## Selection
## BEGIN
At my last job, I inherited a relationship between my company and a large number of Ukrainian outsourcers (Softserve) that was suffering from this issue. Our people would lay out a general message of what we want to do in an email or ticket. The Ukrainians would read it and ask questions. Some of those questions would get answered, others would go unanswered, others would get ambiguous answers from members of the staff arguing about it. The outsourcers, having good initiative, would eventually give up on the questions and implement something, which then members of the team would gripe about because it "wasn't what they wanted." When I came on, my boss told me "Take a look at these Softserve guys, they're not delivering, I think maybe we just need to get rid of them, up to you." Once I investigated I replied "There's nothing wrong here that isn't our fault." Then I worked on turning that relationship around via communication and it was very successful. But many people don't know how to manage an outsourcing relationship of this sort.

Here are some reasons you may not be getting an answer, I hope they provide some insight into what an American tech company may be doing internally that seems odd to you.
## END
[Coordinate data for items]
## BEGIN
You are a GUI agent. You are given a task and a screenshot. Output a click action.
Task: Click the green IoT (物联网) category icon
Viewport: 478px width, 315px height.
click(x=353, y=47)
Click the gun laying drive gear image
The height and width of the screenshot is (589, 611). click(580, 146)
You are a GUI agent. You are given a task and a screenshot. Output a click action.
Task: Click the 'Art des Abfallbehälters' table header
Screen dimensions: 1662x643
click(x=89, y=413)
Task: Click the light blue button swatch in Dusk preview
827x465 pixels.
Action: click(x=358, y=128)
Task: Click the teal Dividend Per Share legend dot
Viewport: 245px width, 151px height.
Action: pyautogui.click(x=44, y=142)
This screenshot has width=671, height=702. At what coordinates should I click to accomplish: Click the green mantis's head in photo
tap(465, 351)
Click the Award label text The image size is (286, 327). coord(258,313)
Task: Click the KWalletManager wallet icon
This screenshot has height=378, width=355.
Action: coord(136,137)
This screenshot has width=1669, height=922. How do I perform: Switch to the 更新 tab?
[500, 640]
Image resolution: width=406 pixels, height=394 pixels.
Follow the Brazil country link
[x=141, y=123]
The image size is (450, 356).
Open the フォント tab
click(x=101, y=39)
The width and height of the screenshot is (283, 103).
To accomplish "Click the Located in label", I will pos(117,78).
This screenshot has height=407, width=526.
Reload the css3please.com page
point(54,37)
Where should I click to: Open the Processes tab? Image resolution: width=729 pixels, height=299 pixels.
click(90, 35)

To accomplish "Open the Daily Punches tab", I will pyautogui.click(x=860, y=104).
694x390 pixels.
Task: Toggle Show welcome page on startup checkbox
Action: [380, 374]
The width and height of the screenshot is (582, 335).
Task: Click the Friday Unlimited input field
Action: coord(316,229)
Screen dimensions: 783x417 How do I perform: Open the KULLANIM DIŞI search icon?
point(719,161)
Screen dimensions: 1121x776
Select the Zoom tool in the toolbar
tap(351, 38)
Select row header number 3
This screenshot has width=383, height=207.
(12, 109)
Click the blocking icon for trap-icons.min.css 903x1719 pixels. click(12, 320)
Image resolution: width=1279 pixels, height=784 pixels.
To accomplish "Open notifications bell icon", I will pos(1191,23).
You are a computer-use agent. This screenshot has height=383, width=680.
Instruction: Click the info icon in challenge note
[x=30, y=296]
## END
## Challenges
#1 Can you transcribe everything in the outsourcing passage from "Here are some" down to "odd to you."?
#2 Using the outsourcing passage, answer these:
(a) What was the name of the Ukrainian outsourcers?
(b) What did the boss think might need to happen to them?
(c) What did the writer reply after investigating?
#3 In the outsourcing passage, what different fates did the Ukrainians' questions meet? List each one.

## Solution set
#1
Here are some reasons you may not be getting an answer, I hope they provide some insight into what an American tech company may be doing internally that seems odd to you.

#2
(a) Softserve
(b) The company might need to get rid of them.
(c) "There's nothing wrong here that isn't our fault."

#3
- Some got answered.
- Others went unanswered.
- Others got ambiguous answers from staff members arguing about it.